“The research shows that the Ice Age animal traveled a distance equivalent to circling the Earth twice.” Talk about being a frequent traveler!
A recent study published in the Science journal describes the life journey of a male mammoth from the day it was born till his death. The mammoth’s movements were calculated from the analysis of isotopes in one of its tusks which acts just like the rings found in trees which are used to calculate their age. The mammoth’s tusks keep adding layers as time goes on and when the ivory is split length-wise, the growth bands offer a chronological record of its entire life history. About 17,000 years ago, the mammoth named Kik by the researchers, lived in Alaska as part of a herd and died alone from starvation in the northernmost Brooks Range of mountains. In his 28 years of life, he covered about 70,000km of the Alaskan landscape which is almost twice the circumference of Earth which is about 40,000km. “This really is one of the very first insights into the life history of an Arctic woolly mammoth,” said Matthew Wooller, co-lead author of the study.

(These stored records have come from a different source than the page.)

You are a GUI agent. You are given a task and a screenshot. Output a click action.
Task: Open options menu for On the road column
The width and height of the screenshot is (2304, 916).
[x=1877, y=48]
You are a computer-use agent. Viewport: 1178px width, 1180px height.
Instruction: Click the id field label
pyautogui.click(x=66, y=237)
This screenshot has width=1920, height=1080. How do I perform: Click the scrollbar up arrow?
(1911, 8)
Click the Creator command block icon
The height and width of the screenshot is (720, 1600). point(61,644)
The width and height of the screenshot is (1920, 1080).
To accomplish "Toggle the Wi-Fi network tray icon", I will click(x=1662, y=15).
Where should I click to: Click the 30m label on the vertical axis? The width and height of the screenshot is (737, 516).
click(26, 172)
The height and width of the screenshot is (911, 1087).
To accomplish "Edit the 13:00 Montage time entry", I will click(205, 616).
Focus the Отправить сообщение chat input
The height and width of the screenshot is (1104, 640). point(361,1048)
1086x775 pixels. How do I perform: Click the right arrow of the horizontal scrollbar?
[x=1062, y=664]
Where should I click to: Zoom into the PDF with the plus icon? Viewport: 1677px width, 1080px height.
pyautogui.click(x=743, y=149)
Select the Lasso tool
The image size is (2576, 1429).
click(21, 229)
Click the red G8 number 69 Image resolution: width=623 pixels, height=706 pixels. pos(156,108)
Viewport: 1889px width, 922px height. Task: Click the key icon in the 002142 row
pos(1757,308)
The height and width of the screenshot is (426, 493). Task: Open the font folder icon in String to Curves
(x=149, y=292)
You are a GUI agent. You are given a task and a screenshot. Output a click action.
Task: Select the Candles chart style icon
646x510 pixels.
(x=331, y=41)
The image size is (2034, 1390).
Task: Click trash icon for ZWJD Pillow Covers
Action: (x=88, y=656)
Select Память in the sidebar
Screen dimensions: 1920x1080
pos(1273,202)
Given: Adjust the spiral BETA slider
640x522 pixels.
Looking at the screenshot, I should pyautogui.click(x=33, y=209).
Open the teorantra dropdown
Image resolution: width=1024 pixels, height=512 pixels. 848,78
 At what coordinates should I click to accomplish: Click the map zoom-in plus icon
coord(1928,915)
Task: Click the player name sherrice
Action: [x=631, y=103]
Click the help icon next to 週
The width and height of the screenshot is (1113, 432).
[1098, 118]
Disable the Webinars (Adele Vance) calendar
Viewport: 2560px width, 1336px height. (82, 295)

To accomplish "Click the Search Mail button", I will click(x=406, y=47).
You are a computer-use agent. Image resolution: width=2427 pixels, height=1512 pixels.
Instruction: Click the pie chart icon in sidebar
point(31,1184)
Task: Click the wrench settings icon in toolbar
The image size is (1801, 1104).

According to researchers’ study, Kik lived as part of a herd during infancy but then around 15-16 years of age, started traveling further north and left the herd. This is a common behavior pattern in some elephant herds where the males are “encouraged to strike off on their own”. During his journey, it’s presumed that he crossed paths with caribou as well. Kik’s remains were found near the Arctic gravel bar in 2010 and the analysis of its tusk shows that he died due to nutritional stress during his last days and didn’t move around much.
The study not only shows the life journey of an ice-age creature but also sheds light on the living conditions of the species living in the Arctic even today and the environmental issues they might be facing.